Reading passage>
^^^^
Nanoscale particles (colloids) are abundant in all environmental compartments. These nanophases may consist of natural organic matter (e.g. humic substances), biota (e.g. viruses and bacteria, including pathogens), inorganic particles (clays, oxides or carbonates), or man-made particles originating either from engineering (nanotechnology) or from wear, combustion, or corrosion. They span a broad size range from some fractions of a nanometer to several micrometers, and a natural colloidal system therefore typically consists of a wide variety of macromolecules and particles. This heterogeneity places high demands on analytical equipment and analysis strategies. In contrast, engineered nanoparticles are typically well defined, but they occur in extremely low concentrations which makes them difficult to distinguish from natural particles. Nanoparticles are involved in natural processes such as soil development and nutrient cycling, but can also act as vehicles for contaminant transport or alter the bioavailability of substances, and hence their toxicity. The anticipated future nanotechnology market of several hundred billion US dollars will result in a widespread release of specially designed nanoparticles into natural environments. At present we do not know adequate about the behavior of those materials, but it is clear that they have characteristics that are quite different from those of bulk materials, and that some may penetrate skin, cell membranes, and the blood-brain barrier. Future nanogeoscience research at the University of Vienna does focus on three main topics covering the characterization, environmental processes, and behavior of engineered nanoparticles.
^^^^
[Stored data entries]
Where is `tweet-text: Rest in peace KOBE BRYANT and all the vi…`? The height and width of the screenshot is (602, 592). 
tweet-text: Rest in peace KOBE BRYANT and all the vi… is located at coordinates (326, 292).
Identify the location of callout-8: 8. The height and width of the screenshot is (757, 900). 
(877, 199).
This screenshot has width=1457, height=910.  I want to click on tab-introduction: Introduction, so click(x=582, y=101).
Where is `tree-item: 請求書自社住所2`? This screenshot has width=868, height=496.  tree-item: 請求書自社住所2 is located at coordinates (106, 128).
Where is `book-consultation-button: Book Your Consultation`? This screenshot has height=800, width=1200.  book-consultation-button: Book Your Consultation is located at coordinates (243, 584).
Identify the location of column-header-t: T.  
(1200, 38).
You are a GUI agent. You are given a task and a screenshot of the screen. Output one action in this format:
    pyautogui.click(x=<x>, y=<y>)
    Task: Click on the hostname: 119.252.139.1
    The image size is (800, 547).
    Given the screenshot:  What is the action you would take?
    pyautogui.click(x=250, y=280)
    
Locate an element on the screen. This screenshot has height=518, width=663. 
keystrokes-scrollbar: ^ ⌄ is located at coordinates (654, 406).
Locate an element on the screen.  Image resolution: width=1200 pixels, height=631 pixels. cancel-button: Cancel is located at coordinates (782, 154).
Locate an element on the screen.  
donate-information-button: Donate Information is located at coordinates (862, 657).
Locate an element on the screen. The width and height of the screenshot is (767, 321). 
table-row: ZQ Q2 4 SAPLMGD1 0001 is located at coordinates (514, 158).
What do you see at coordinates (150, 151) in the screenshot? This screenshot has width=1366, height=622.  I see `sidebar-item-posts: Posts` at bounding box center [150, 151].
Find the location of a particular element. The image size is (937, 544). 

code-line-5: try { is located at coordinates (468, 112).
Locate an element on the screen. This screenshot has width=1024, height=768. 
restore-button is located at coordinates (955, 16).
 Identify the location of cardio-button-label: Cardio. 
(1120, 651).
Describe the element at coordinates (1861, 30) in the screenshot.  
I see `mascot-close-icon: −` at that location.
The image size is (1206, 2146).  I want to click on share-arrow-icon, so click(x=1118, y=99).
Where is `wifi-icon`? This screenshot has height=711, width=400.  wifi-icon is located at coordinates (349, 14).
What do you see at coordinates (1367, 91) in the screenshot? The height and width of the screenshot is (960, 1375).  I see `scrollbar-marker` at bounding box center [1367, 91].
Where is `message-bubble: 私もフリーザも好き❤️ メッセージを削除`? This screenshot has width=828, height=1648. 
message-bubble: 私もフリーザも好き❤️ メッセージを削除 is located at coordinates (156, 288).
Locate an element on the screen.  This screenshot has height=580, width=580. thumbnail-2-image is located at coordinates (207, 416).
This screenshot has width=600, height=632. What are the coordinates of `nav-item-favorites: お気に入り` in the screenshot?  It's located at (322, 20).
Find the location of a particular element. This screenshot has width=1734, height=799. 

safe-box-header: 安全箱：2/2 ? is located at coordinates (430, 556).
^^^^
Your goal> According to the passage on nanoscale particles, what size range do these particles span?

Answer for this exercise> From some fractions of a nanometer to several micrometers.